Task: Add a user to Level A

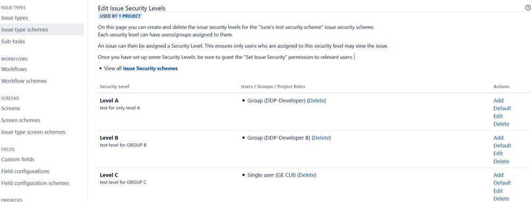Action: coord(499,101)
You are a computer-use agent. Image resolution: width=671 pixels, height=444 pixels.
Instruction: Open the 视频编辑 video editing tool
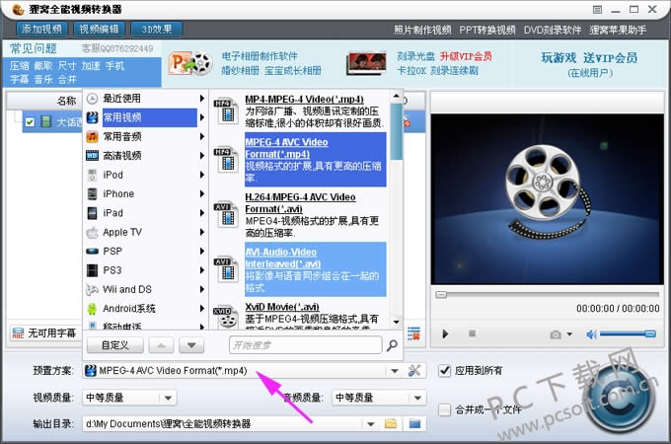coord(103,29)
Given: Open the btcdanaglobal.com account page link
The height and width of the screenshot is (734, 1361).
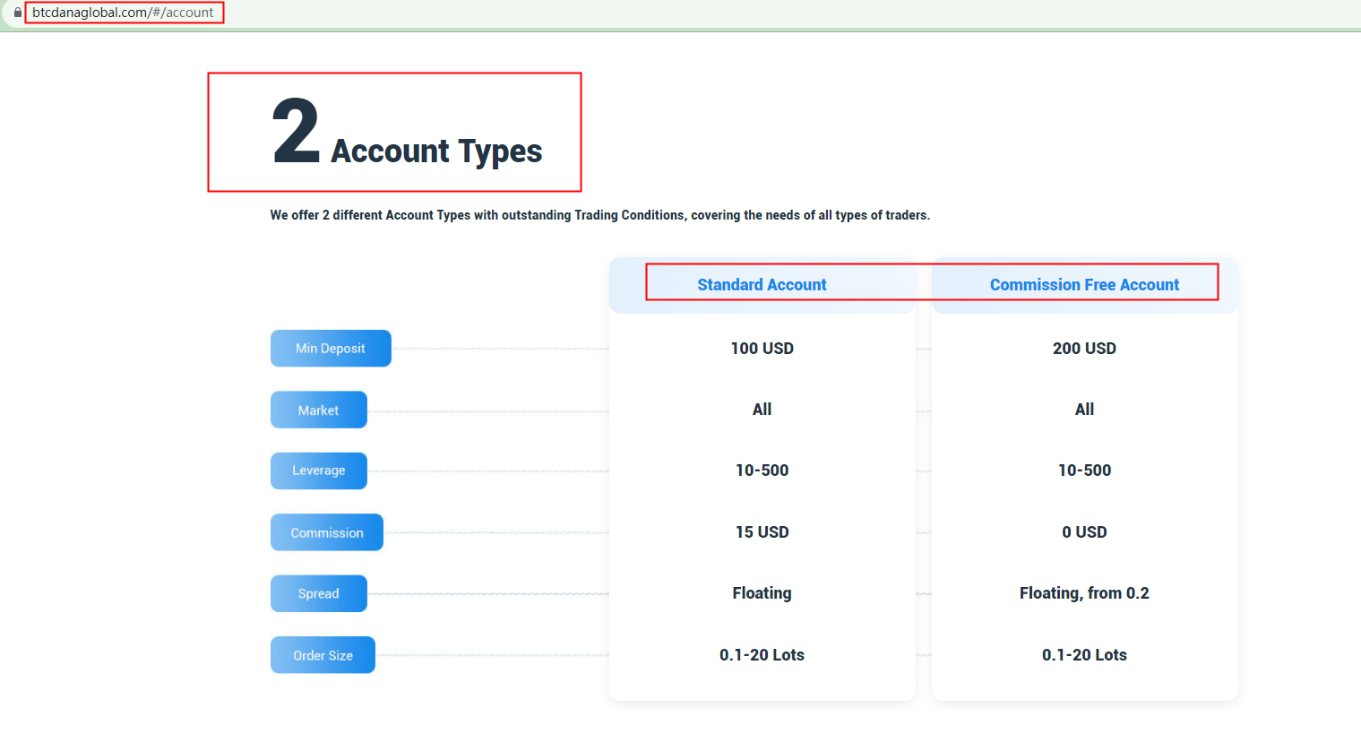Looking at the screenshot, I should 124,13.
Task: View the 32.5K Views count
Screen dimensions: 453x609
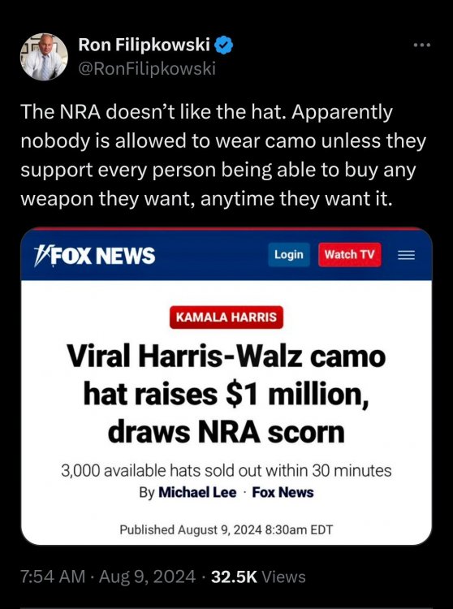Action: point(258,577)

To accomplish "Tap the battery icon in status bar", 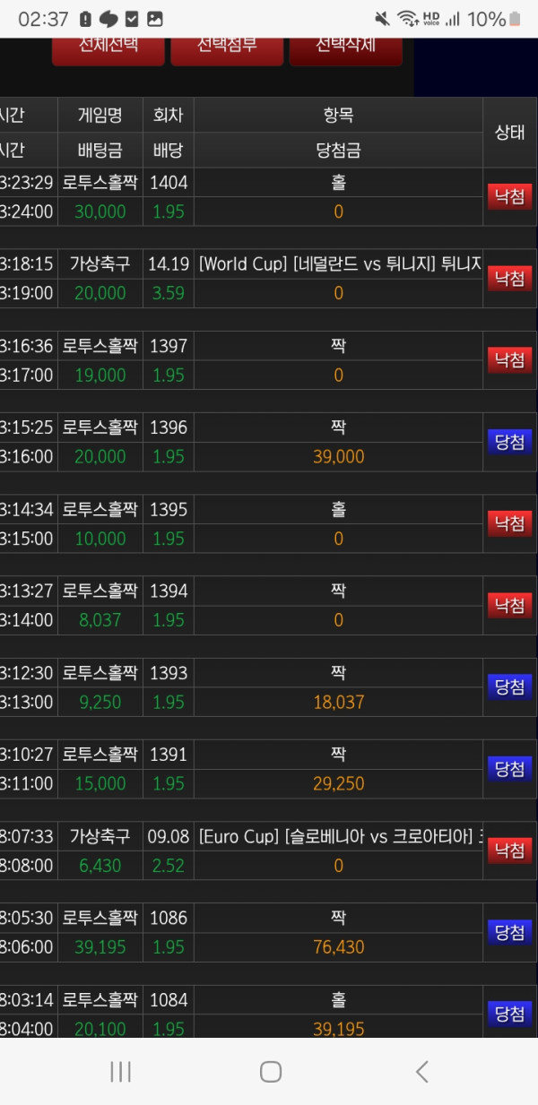I will (515, 19).
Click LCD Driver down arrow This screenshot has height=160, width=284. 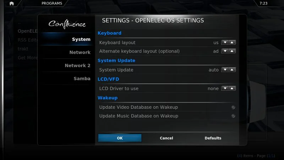[x=225, y=89]
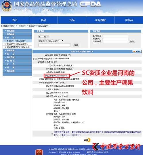This screenshot has height=155, width=143.
Task: Switch to the 药品 navigation tab
Action: (72, 20)

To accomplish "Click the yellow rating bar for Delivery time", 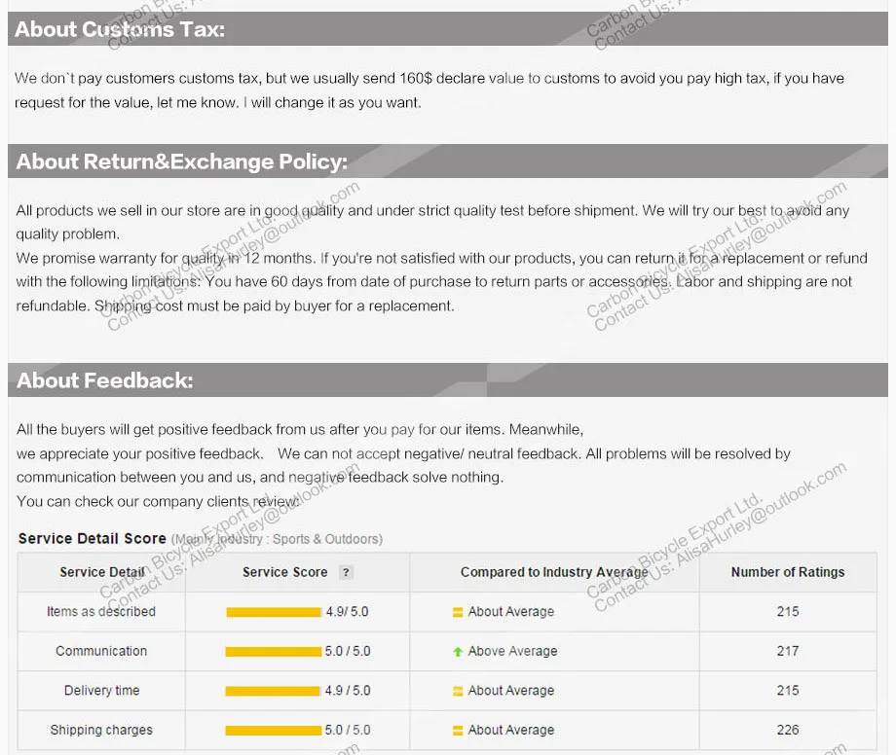I will coord(273,691).
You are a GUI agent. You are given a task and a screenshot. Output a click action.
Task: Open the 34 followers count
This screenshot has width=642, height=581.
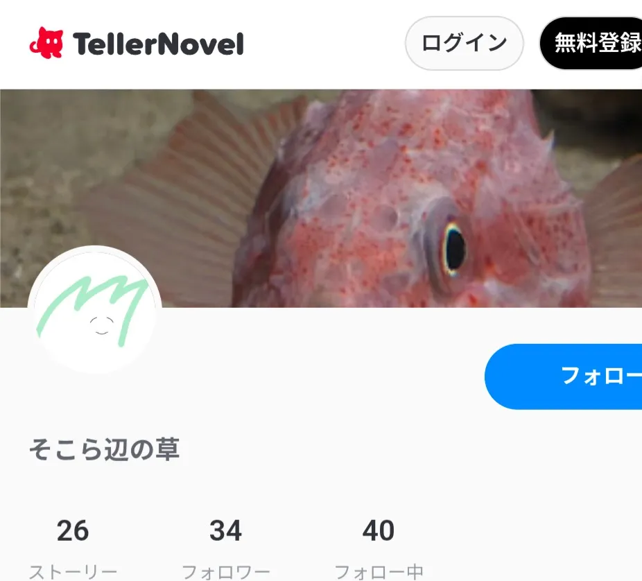(x=225, y=530)
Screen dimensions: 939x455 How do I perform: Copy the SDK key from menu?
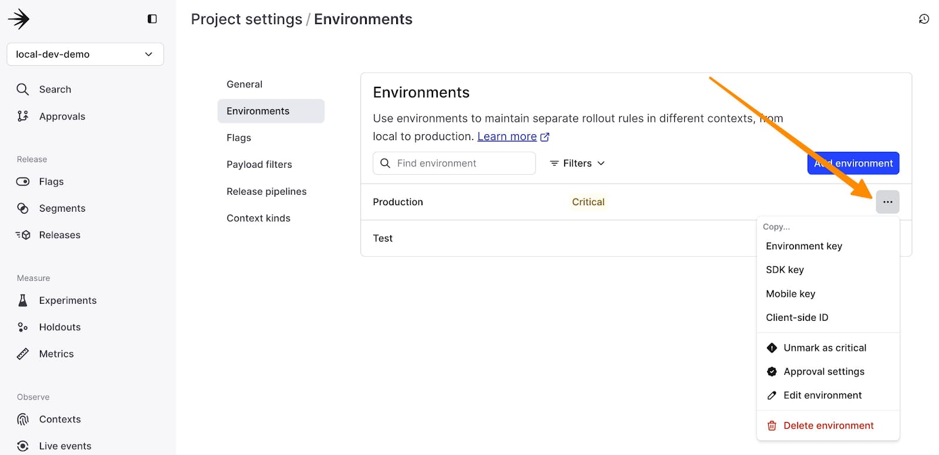pos(785,270)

## The problem
The required output is the lines from the one containing "You are a GUI" through the end of the records above, reproduced exactly, with no pictures.

## Written reply
You are a GUI agent. You are given a task and a screenshot. Output a click action.
Task: Open the 34 followers count
This screenshot has width=642, height=581.
(x=225, y=530)
Screen dimensions: 939x455 How do I perform: Copy the SDK key from menu?
pos(785,270)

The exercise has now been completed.